The first step is to deploy the contract. Once it has been deployed an instance is created by either participant sending a newInstance()
transaction to the contract with an instance ID of 1 and number of rounds 10:
newInstance(1, 10)
The first participant selects \(0x0000…0001\) as their seed and the second participant selects \(0x0000…0002\) as their seed (note that these are examples; each participant in reality should choose a random value as their seed). Both parties hash their seed 11 times (one more than the number of rounds) to obtain the source and submit it to the contract with a setSource() transaction, so the first participant submits
setSource(1, 0x4d5c…d1a3)
and the second participant submits
setSource(1, 0x4c97…842f)
At this point the instance is ready. The two participants each agree upon the round number (as this is the first round the number is 1) and calculate their contribution value using an off-chain call to generateValueFromSeed()

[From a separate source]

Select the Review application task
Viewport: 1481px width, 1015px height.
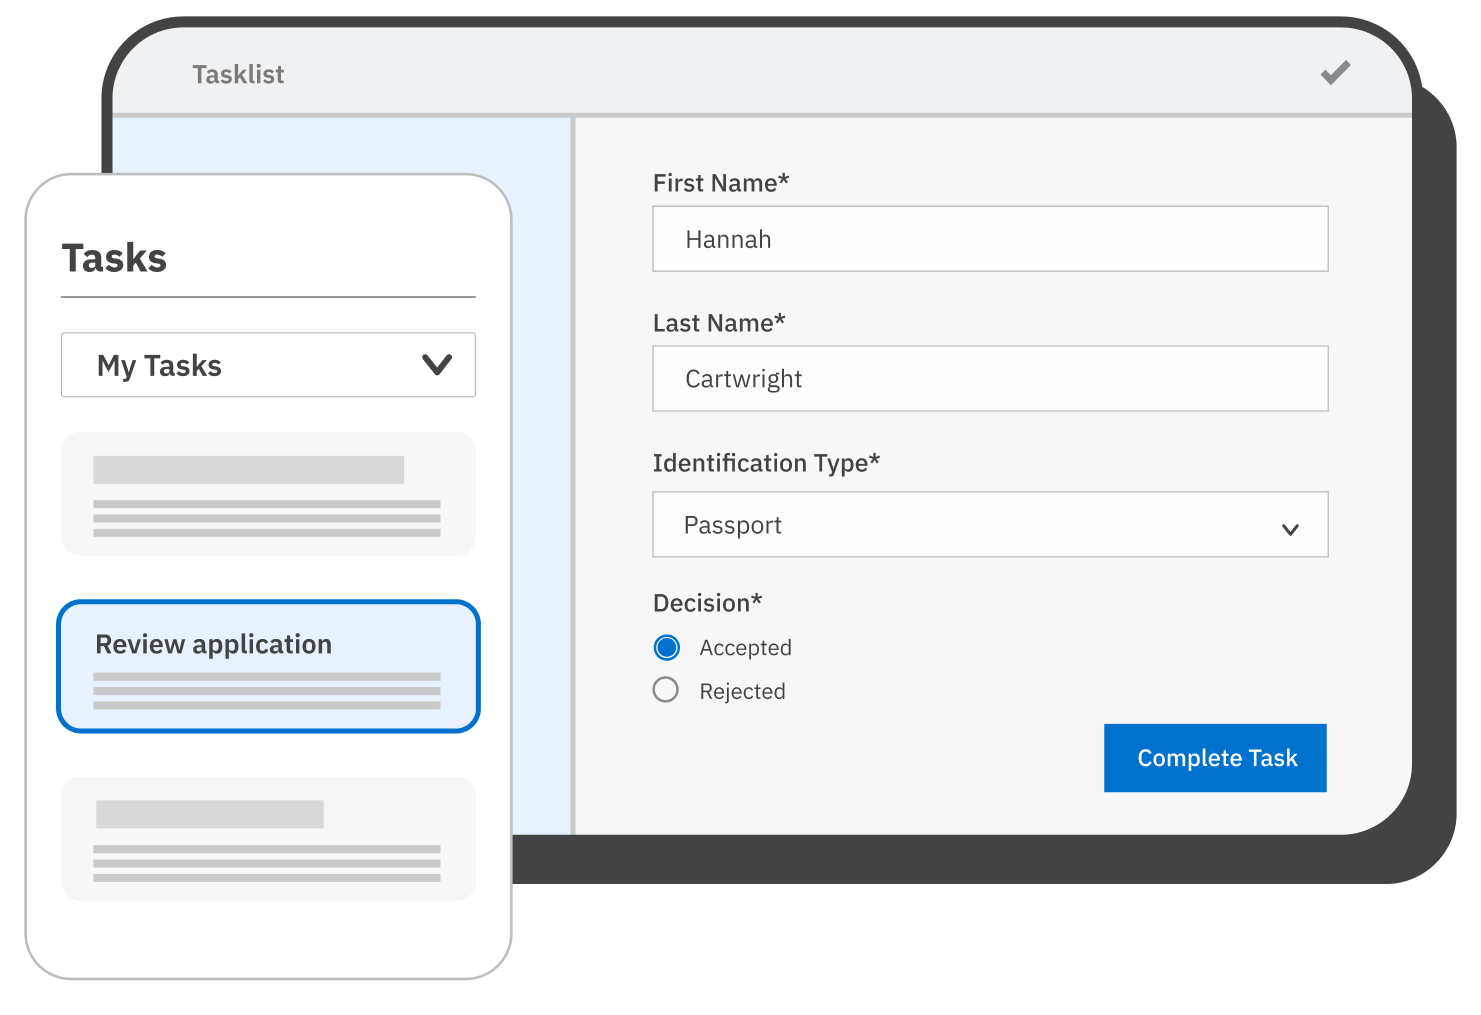tap(268, 665)
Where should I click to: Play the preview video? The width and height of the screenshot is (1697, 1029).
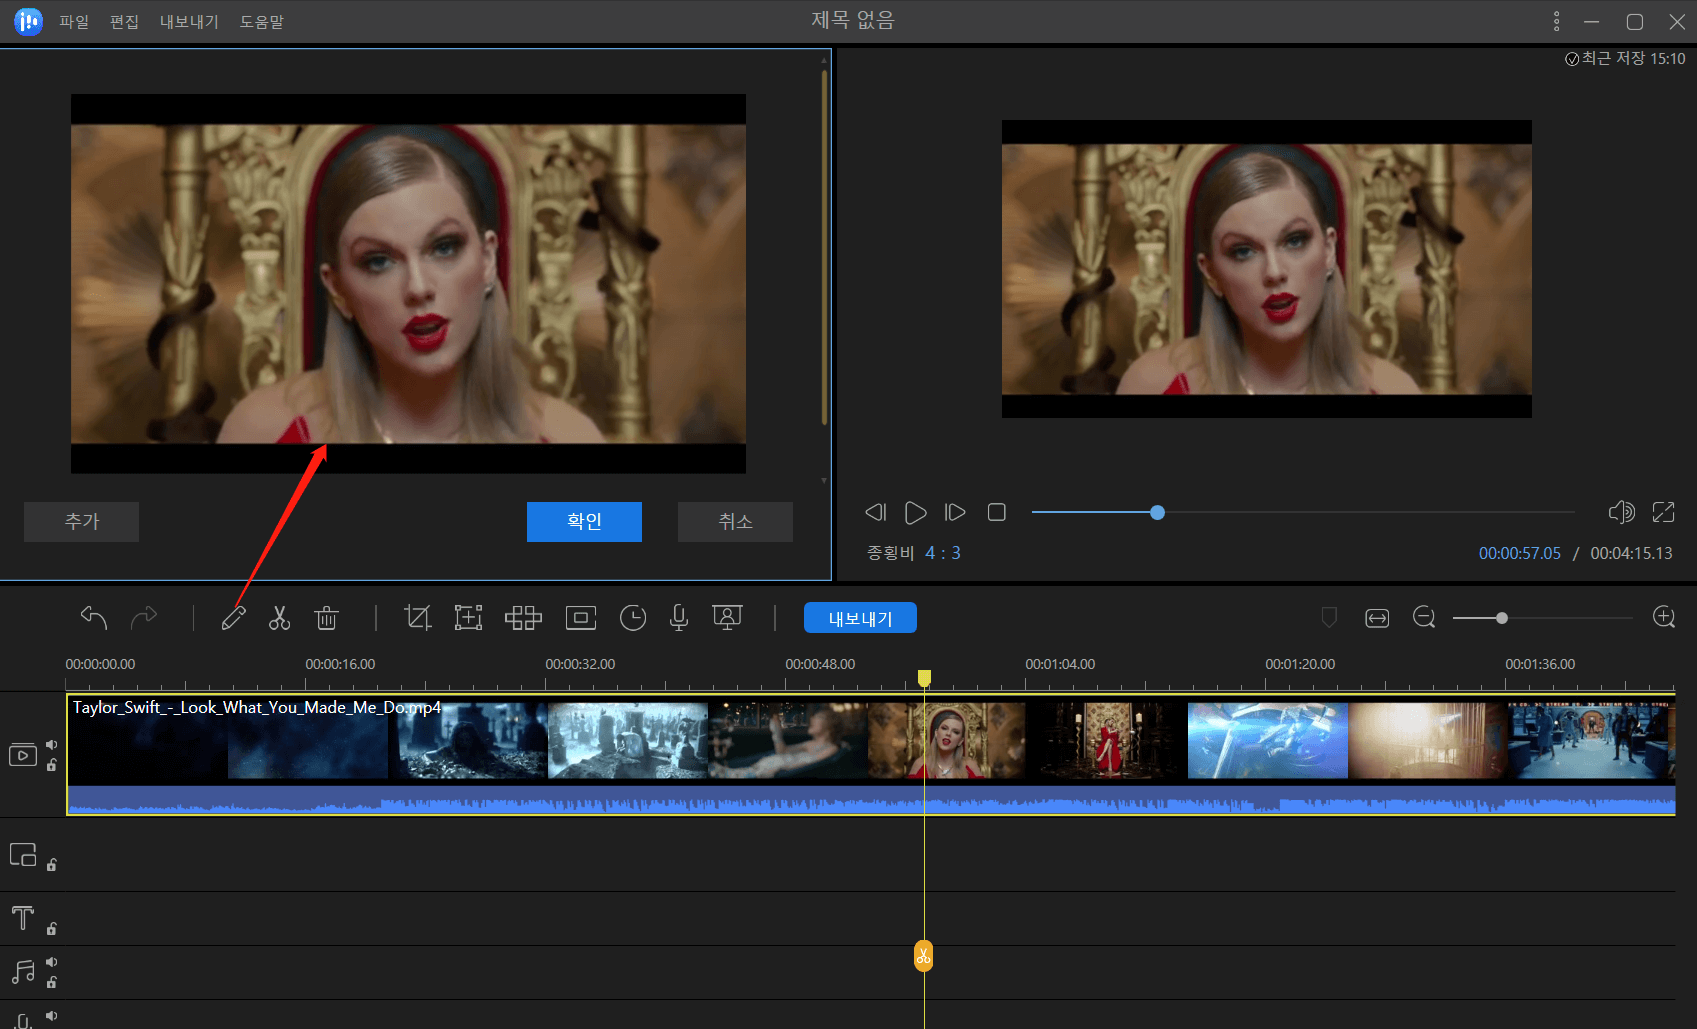(915, 512)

, so the first participant calls
generateValueFromSeed(1, 0x0000…0001, 1)
to receive \(0xd409…764f\) and the second participant calls
generateValueFromSeed(1, 0x0000…0002, 1)
to receive \(0x3d4a…6108\).
They share their value with the other participant and each participant independently calls generateRandomValue()
which confirms that all participants’ values are correct and calculates the resultant random value, so
generateRandomValue(1, [a1, a2], 0, [0xd409…764f, 0x3d4a…6108])
to receive \(0xe943…1747\). Note that in the above call a1
is the address of the first participant and a2
is the address of the second participant.
Both participants can now use the generated random value \(0xe943…1747\) knowing that it is suitably random and that the other participant could neither influence nor predict it.
Notes on use
Once generated the random number can be used for any purpose by using an agreed-upon rule to decide how to use it. To take a simple example: if two participants use the generated number to select a “winner” they can do so by agreeing beforehand that the first participant takes the first two bytes of the number and the second participant takes the last two bytes of the number, and whomever has the higher result is considered the winner. Using the number generated in the last section the first participant would have \(0xe943\) as their number and the second participant \(0x1747\) as their number so the first participant wins this round.
The round number in an instance should never be re-used, and should always increase. For example, if a game is played for round 5 then the next game must have a higher round number (6 or more).
Although the examples in this article use two participants and ten rounds, the contract works for any number of participants and rounds. It can easily be extended to tens of players and thousands of rounds without significant CPU impact, however if the calculations are ever made on-chain, for example as part of a validation transaction, then it is important to understand the impact on gas of higher rounds and more participants.